A more likely cause of concern is the change of the struct that declares the variables to be stored.

In the case where your contracts are already deployed and an update is required during runtime that adds more variables or changes existing ones, any change must be done very carefully to avoid completely destroying existing state.

Generally, it is safe to perform append-only modifications to the state struct.
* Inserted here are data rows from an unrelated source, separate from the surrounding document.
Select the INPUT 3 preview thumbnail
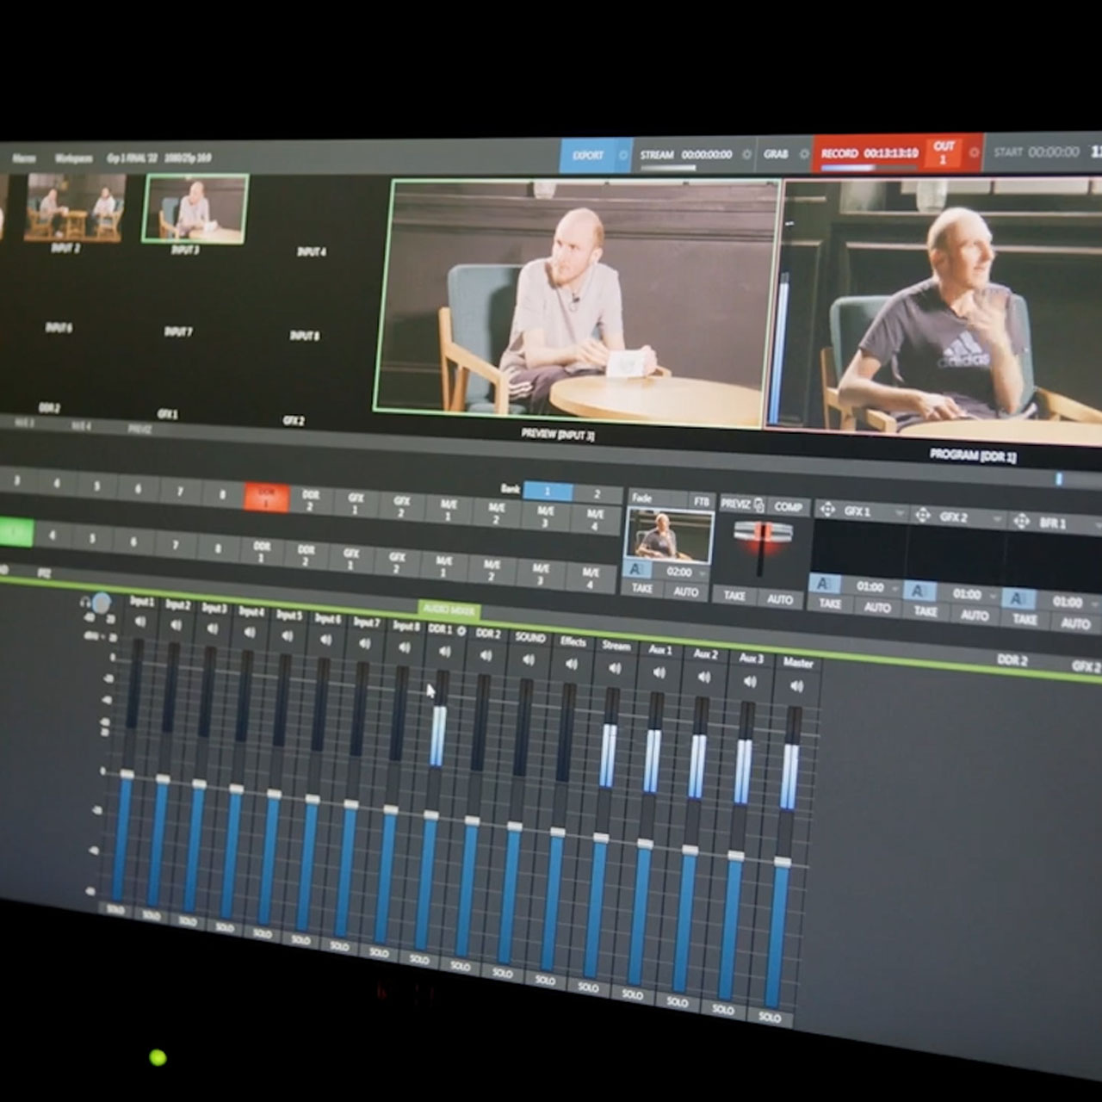Viewport: 1102px width, 1102px height. [x=198, y=207]
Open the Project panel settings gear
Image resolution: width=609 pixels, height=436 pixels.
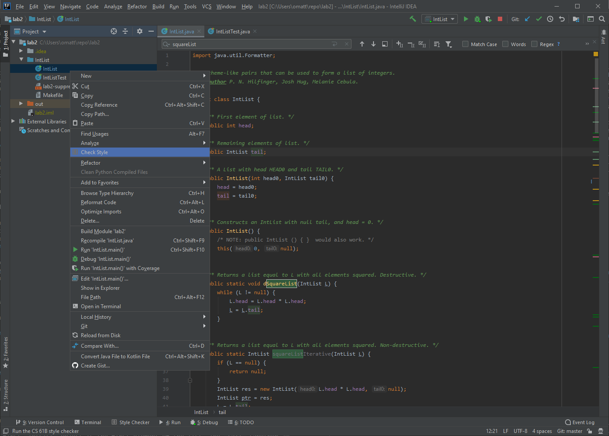(140, 31)
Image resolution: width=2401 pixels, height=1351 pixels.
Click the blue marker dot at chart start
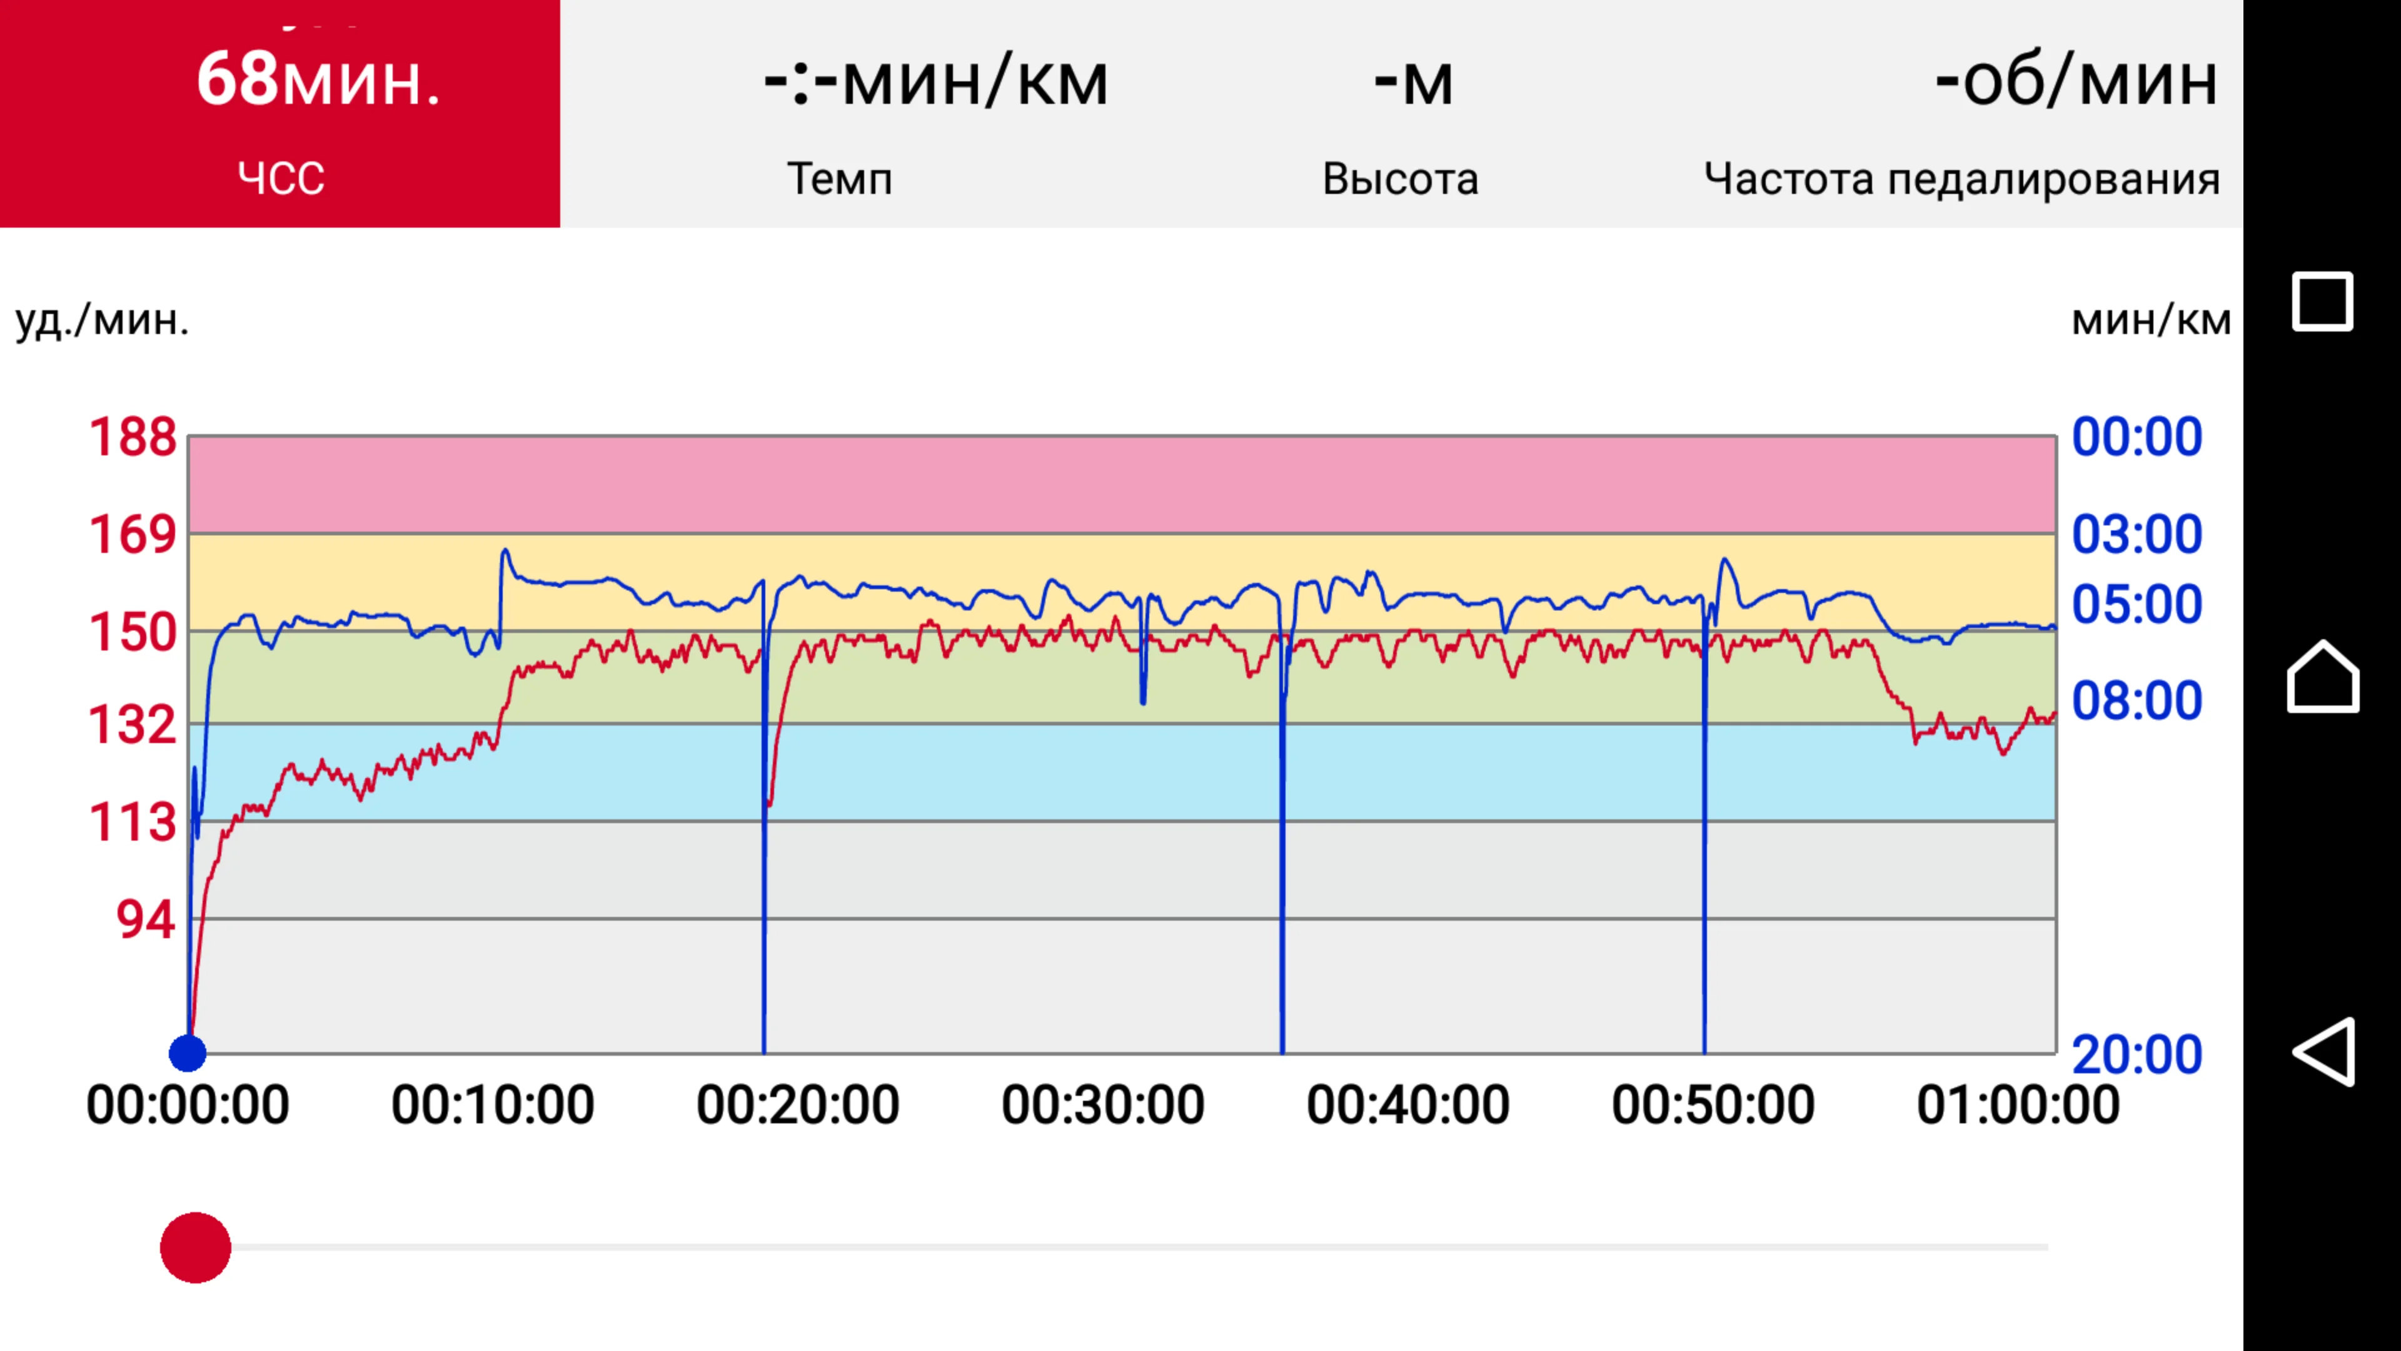pyautogui.click(x=187, y=1053)
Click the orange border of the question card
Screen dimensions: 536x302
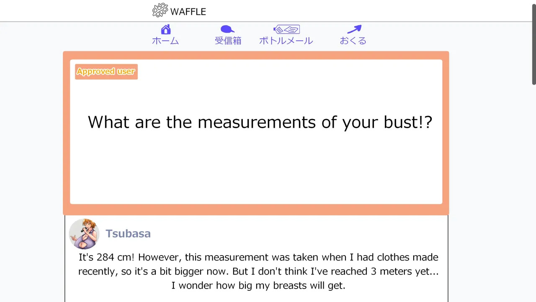pyautogui.click(x=66, y=134)
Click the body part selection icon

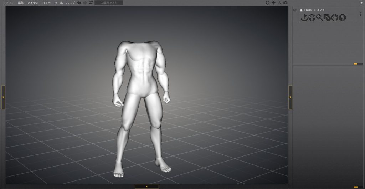312,17
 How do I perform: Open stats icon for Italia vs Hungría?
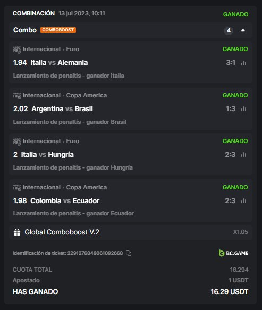pyautogui.click(x=243, y=154)
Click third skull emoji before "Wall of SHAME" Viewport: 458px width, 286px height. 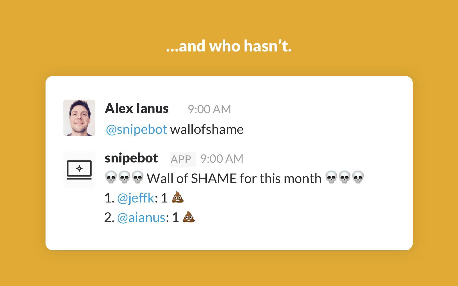pyautogui.click(x=138, y=177)
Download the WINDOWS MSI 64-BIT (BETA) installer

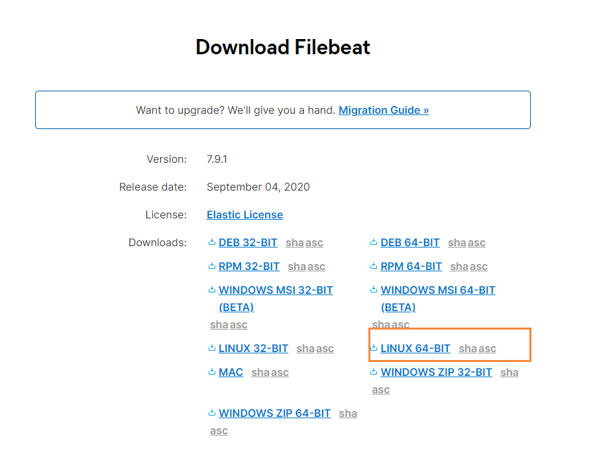[438, 298]
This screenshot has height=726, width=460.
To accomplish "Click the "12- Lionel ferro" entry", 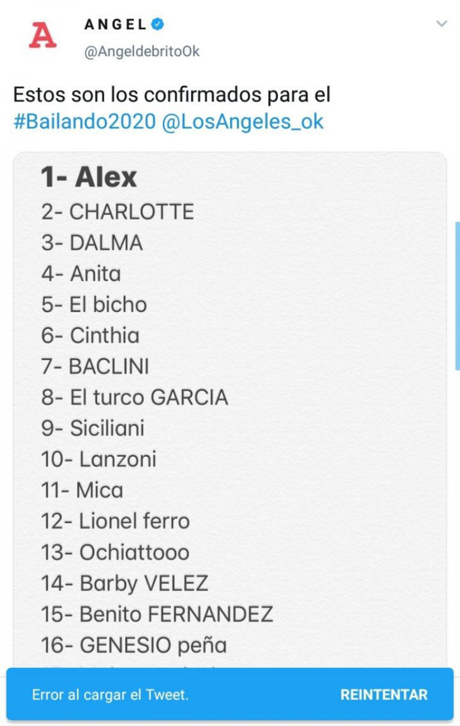I will click(115, 521).

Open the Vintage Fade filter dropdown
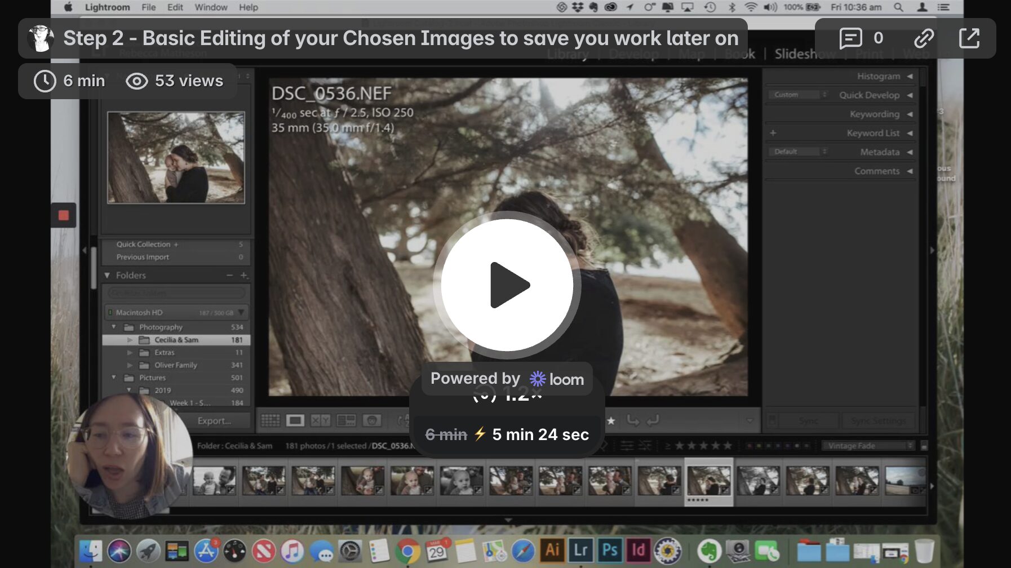pos(867,446)
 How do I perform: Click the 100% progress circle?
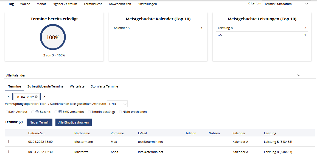click(x=53, y=37)
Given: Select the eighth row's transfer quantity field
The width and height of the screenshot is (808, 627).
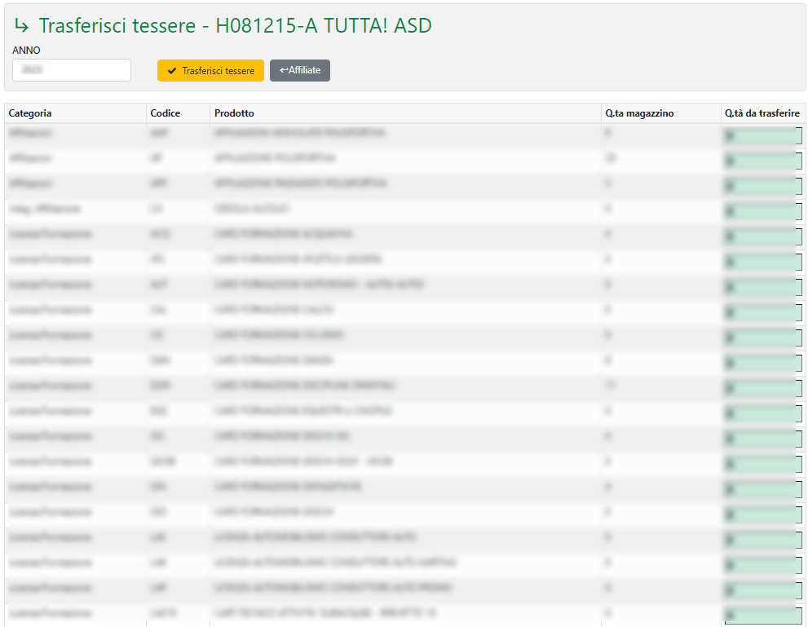Looking at the screenshot, I should (762, 312).
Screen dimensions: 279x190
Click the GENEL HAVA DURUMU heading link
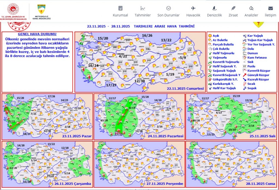tap(37, 34)
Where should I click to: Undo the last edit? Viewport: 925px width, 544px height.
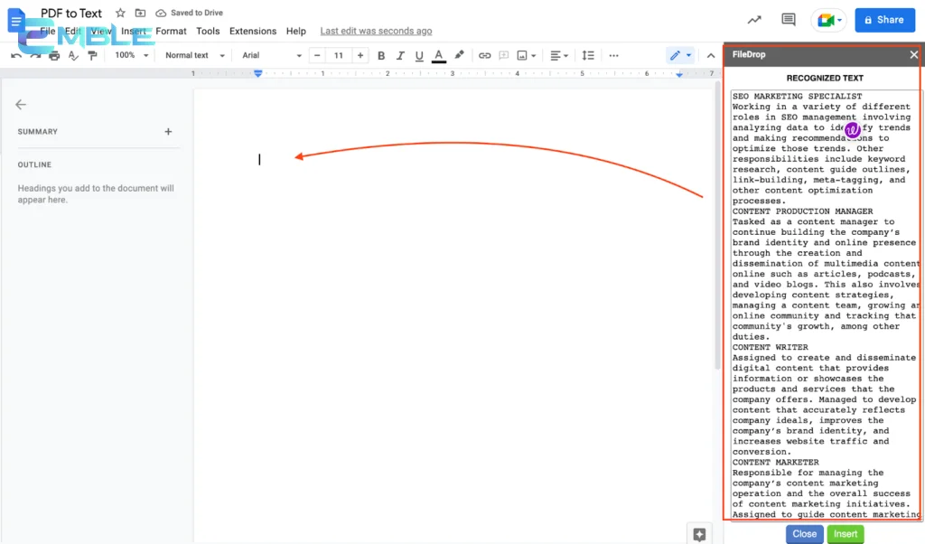click(x=15, y=55)
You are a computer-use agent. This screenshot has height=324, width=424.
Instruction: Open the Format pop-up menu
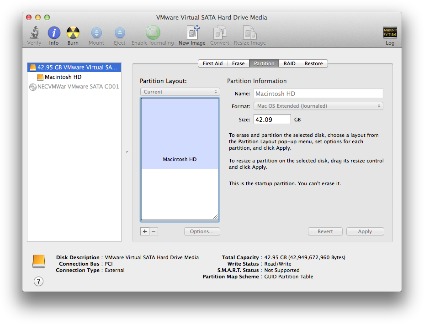click(x=318, y=106)
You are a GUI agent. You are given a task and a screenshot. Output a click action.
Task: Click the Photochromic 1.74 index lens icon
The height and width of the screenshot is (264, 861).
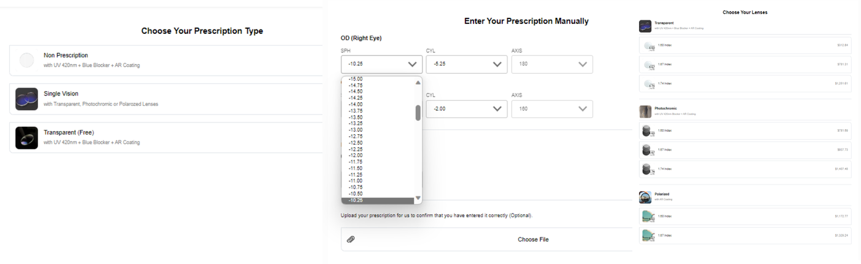[x=647, y=169]
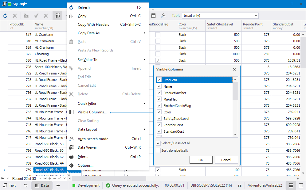The image size is (306, 190).
Task: Click the auto-search binoculars icon in toolbar
Action: (x=163, y=16)
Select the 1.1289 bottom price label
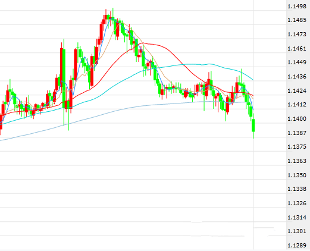The width and height of the screenshot is (310, 251). tap(297, 246)
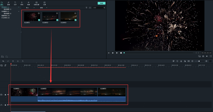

That is, adding variables to the end of the struct is considered safe as it does not conflict with the existing layout of variables.

struct PreviousState {
    string[] name;
    uint256[] age;
}

struct NewState {
    string[] name;
    bytes newEntry; // this is not safe
    uint256[] age;
    bytes newEntry; // this is safe
}

However if you wish to add variables in between existing ones or modify the state completely, then you will need to perform a state migration.

State migration

If you are attempting to administer a breaking change to the state struct, you will need to migrate the old state to the new struct storage layout in order to keep existing smart contract data.

The exact details of how to achieve this depends heavily on the structure of the state but an example approach would be the following:

struct PreviousState {
    string[] name;
    uint256[] age;
}

struct NewState {
    mapping(string => uint256) ageByName;
}

function migrateFrom(bytes32 oldSlot, bytes32 newSlot) {
    PreviousState storage oldState = _getStateFrom(oldSlot);
    NewState storage newState = _getStateFrom(newSlot);
    
    for (uint256 i = 0; i < oldState.name.length; i++) {
        newState.ageByName[oldState.name[i]] = oldState.age[i];
    }
}

Once migrated your contract can be used as normal by specifying the new slot that should be used to access your reformatted state struct.